Things did not proceed according to plan, however. They discovered the butler in the hall, looking unusually distracted, while a footman was shifting awkwardly from one foot to the other as though awaiting instructions before dashing off somewhere. The door to the duke’s book
room was wide open and the mingled voices of the duke, the duchess, and His Grace’s valet came from within.

Her Grace appeared in the doorway, still dressed in the carriage clothes she had worn to visit Mrs.
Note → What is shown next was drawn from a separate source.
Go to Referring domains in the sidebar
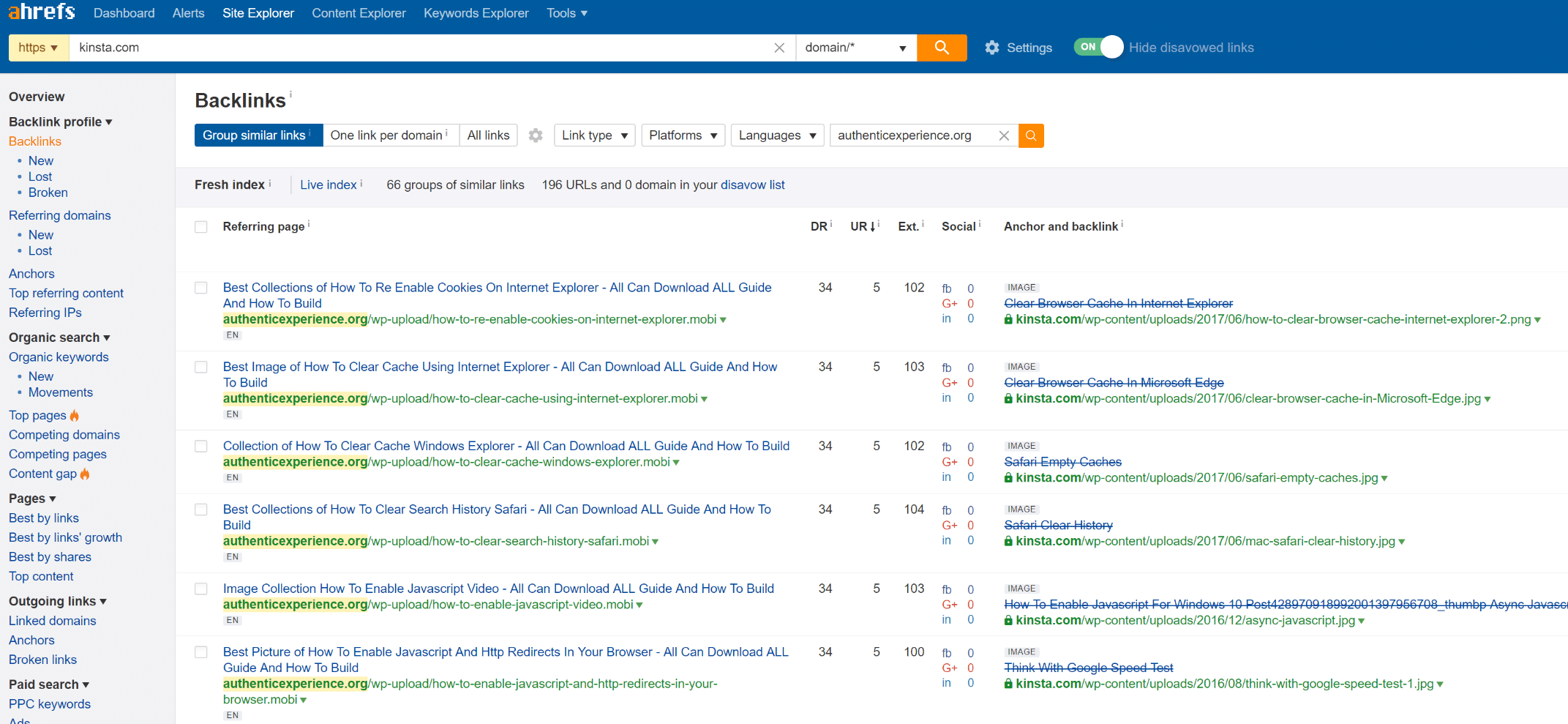The width and height of the screenshot is (1568, 724). [x=59, y=215]
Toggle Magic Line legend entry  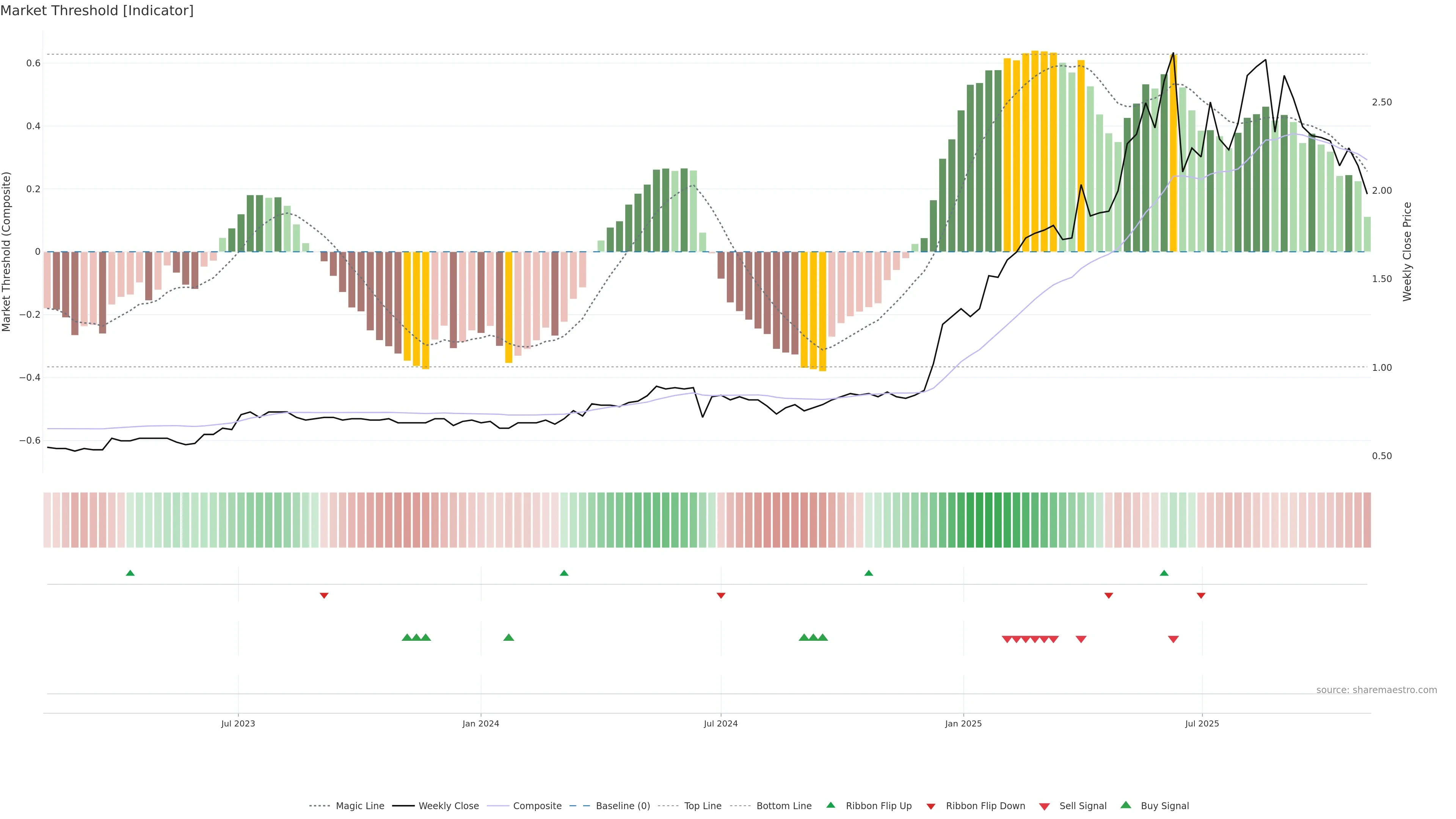click(x=359, y=805)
Booth, and addressed herself to the butler.

“He will not have the physician, Weller,” she said. “He says he will not see him even if he comes. You might as well forget about sending for him.”

“I don’t need any damned quack,” the duke’s voice rumbled from within. “Can a man not sleep and snore in his own private room in his own private house without everyone assuming he has one foot through death’s door? Bentley, you villain, stop
hovering
or I shall send you packing without notice or a character.”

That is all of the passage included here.